Here's what he says in his article from The Way to Love, called "Love One Another."
"What is love? Take a look at a rose. Is it possible for the rose to say, 'I shall offer my fragrance to good people and withhold it from bad people?' Or can you imagine a lamp that withholds its rays from a wicked person who seeks to walk in its light? It could only do that by ceasing to be a lamp. And observe how helplessly and indiscriminately a tree gives its shade to everyone, good and bad, young and old, high and low; to animals and humans and every living creature-even the one who seeks to cut it down. So this is the first quality of love: its indiscriminate character."
And he goes on. Part of what he says is that love is not something you DO but rather it's something that you BE.

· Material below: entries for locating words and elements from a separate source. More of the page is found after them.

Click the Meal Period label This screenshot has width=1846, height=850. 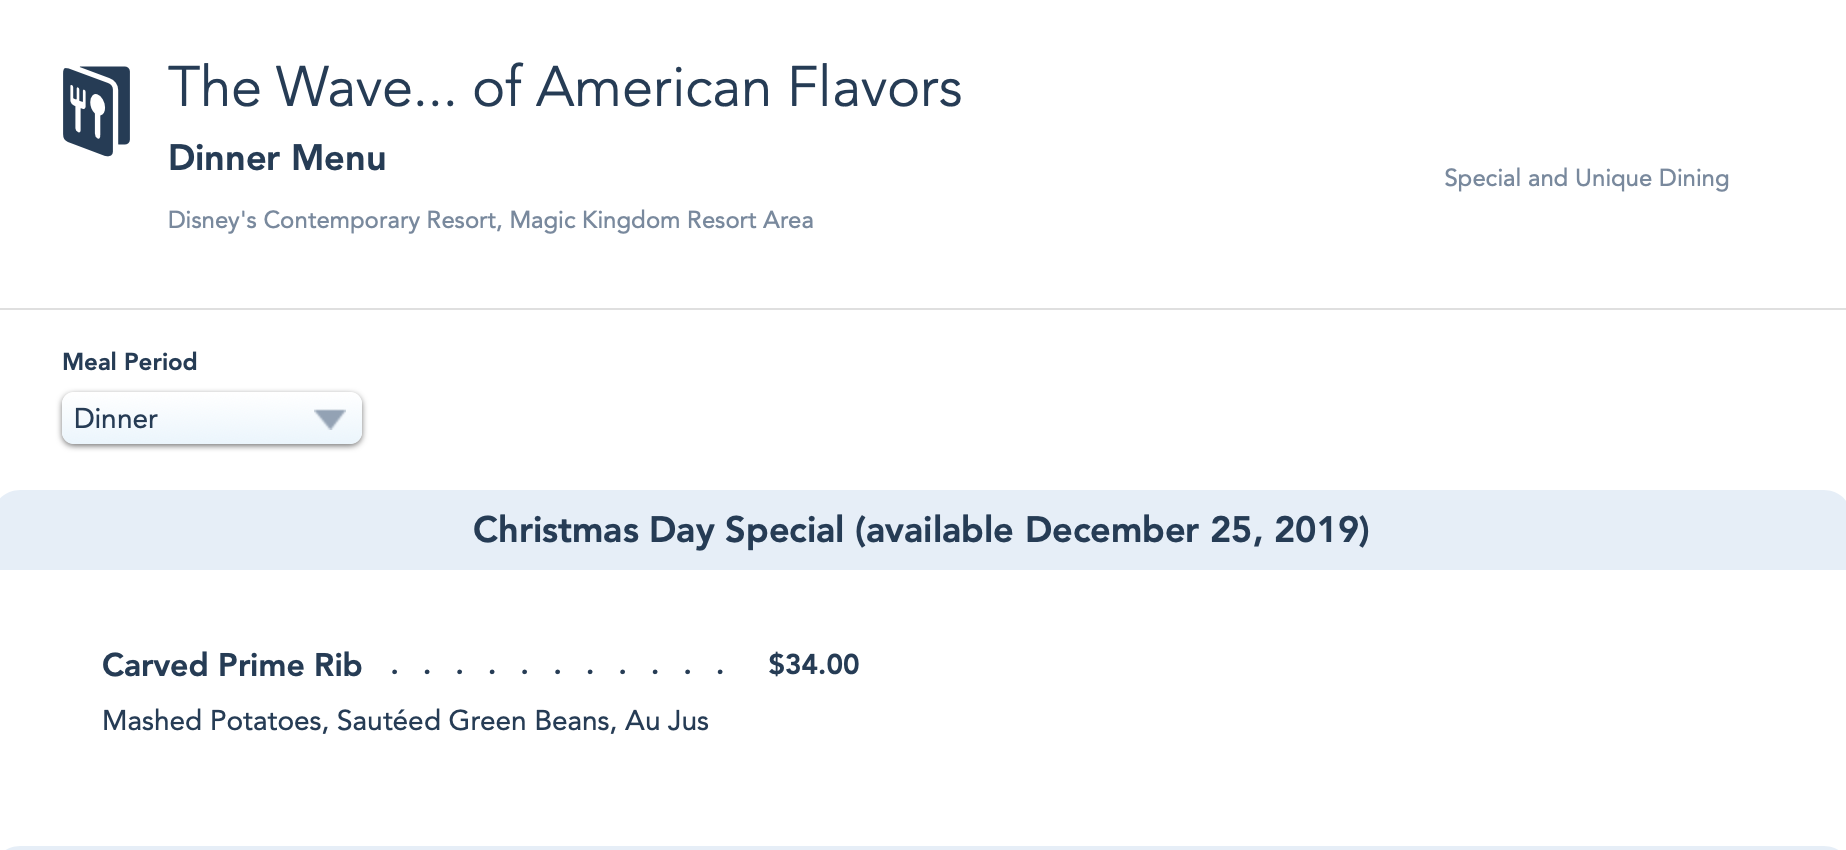click(130, 362)
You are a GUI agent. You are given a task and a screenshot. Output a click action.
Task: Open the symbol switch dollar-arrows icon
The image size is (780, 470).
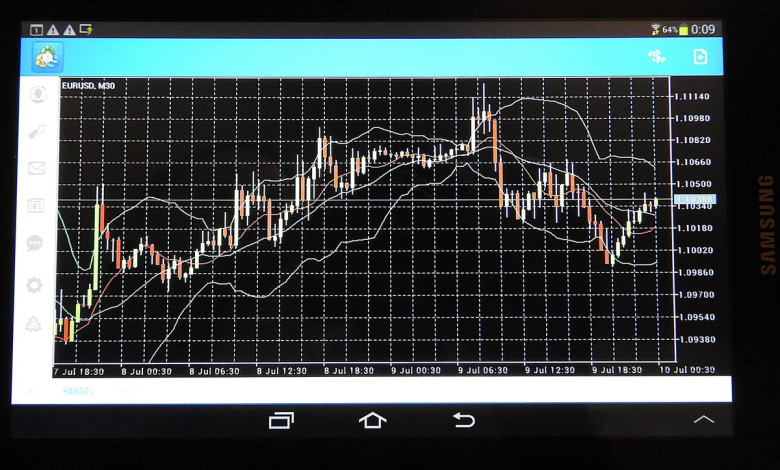coord(656,57)
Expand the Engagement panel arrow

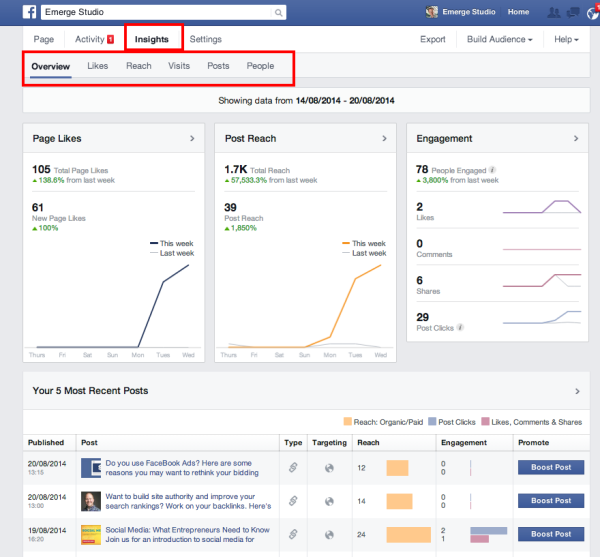[x=575, y=139]
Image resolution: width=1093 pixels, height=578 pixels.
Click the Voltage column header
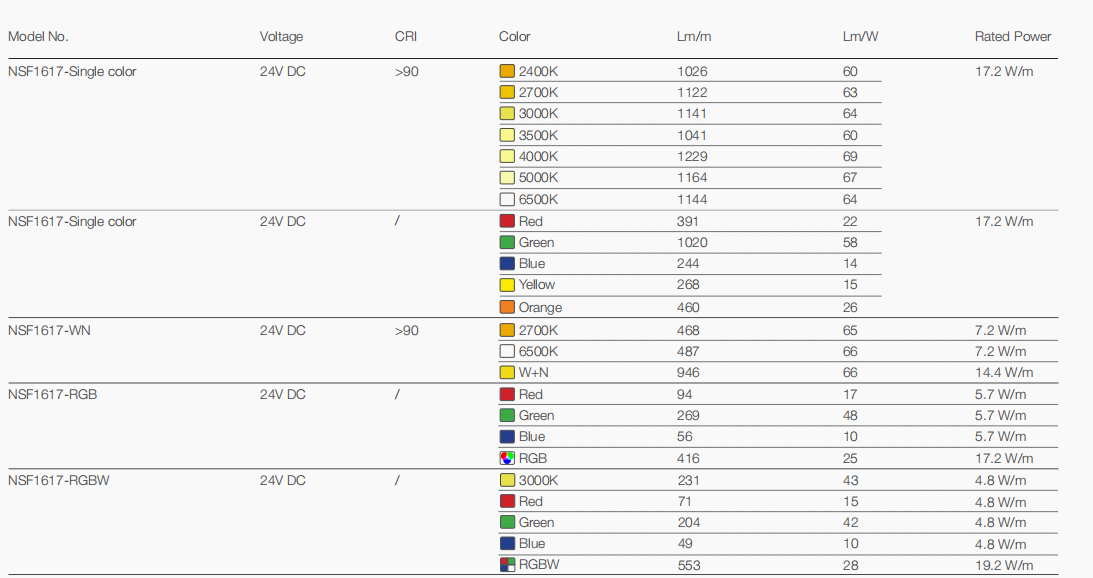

"There's nothing you can do. But there is something you can drop. Observe the marvelous change that comes over you the moment you stop seeing people as good and bad, as saints and sinners and begin to see them as unaware and ignorant. You must drop your false belief that people can sin in awareness. No one can sin in the light of awareness. Sin occurs, not, as we mistakenly think, in malice, but in ignorance...to see this is to acquire the indiscriminate quality one so admires in the rose, the lamp and the tree."
And the second quality is that it doesn't ask for anything in return.
If you have time and want to get another hit of a love conversation, listen to an interview with John O'Donohue before he died. He speaks of love and soul mates and friendship and many other things. Here's his website.
Both of these guys were priests and had the opportunity to be with people in a very intimate way as they went through live changes and losses and both examined their lives and love and the role it plays in all of our lives. Enjoy!